When the Lights Went Down in the City
It's a year since the juice ran out in NYC and IT managers recall how they (and their systems) survived
August 14, 2004
Tomorrow will be the first anniversary of the blackout which wreaked havoc in New York and other cities across the Eastern seaboard. One year on, NDCF checked out how IT managers in NYC coped when the juice ran out.
Just how big a deal was it? Well, perhaps prompted by the events of 9/11, it appears that most firms already had good disaster recovery plans in place. But, wary of future threats, they are still hard at work to improve their defences.
Cross Border Exchange, a New-York based ASP that provides technology for securities trading, has overhauled its disaster recovery and evacuation planning procedures since the blackout. All of the company's development file servers, for example, are now connected to an Uninterruptible Power Supply.
The firm still emerged unscathed from the blackout, thanks to the fact that its data center was located on a separate power grid. Staff in the companys locations outside the city simply took over the running of the business while the New York office was out of commission.
However, the company's COO John Entwistle did not exactly emerge unscathed. As head of operations, the unfortunate exec had to make sure that the New York site was secure, climbing 27 flights of stairs in the dark with his flashlight to check that a door was locked. “The exercise was good was for me,” he says, still catching his breath.Elsewhere in the city, over at Mi8, a Microsoft Corp. (Nasdaq: MSFT) Exchange hosting company, the elevators (not to mention the air conditioning) were also out of commission. But like Cross Border Exchange, Mi8 managed to keep its main systems up and running.
”We didn’t experience any interruption of our services last year because all of our services are based in AT&T Corp. (NYSE: T)'s data center in Manhattan,” says Patrick Fetterman Mi8’s VP of marketing and products. “There was zero downtime on the servers.”
According to Fetterman, the AT&T data center has more than 24 hours worth of battery power onsite and up to three weeks worth of diesel fuel for its generators.
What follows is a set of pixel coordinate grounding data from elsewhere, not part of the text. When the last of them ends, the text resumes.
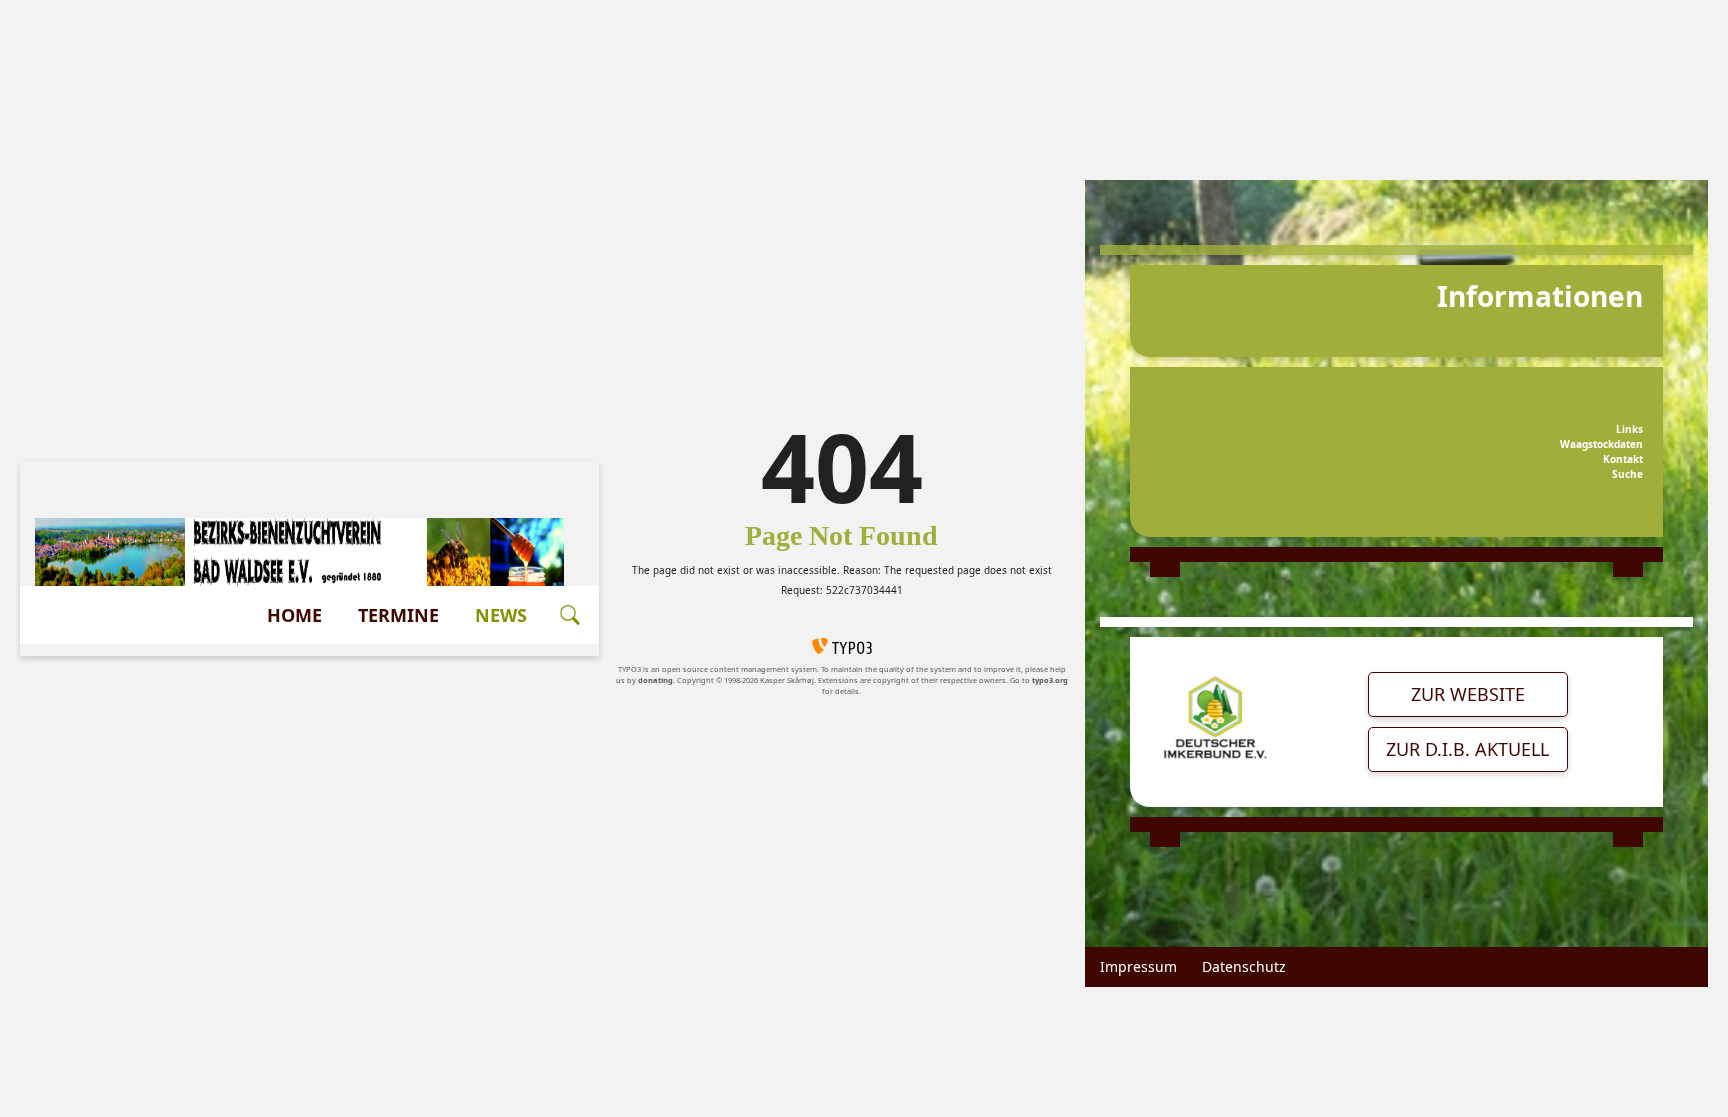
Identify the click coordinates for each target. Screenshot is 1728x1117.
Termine (398, 615)
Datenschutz (1244, 966)
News (501, 615)
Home (294, 615)
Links (1629, 429)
Fetterman says that the blackout actually helped Mi8 win some new business, when some companies realized the shortcomings in their own backup and recovery operations.
Like thousands of others, Fetterman walked home across the Brooklyn bridge on the day of the blackout and has mixed feelings about the events of August 14, 2003. “I don’t look back on it fondly, but it did prove the value of the outsourced model,” he says.For staff at software development company Data Synapse it was a similar story. Although non-core systems such as desktops went down in the company’s fifth floor offices on Broadway, failover mechanisms moved key customer support systems over to different power grids.
After the events of 9/11, Data Synapse’s top priority was making sure that staff were safe, according to the company’s COO Frank C. Cicio, Jr. “After the experience of 9/11 we wanted to make sure that no one was in trouble, and make sure that nobody was stuck in an elevator or anything like that,” he says. “I am glad to say that no one was injured,” he adds.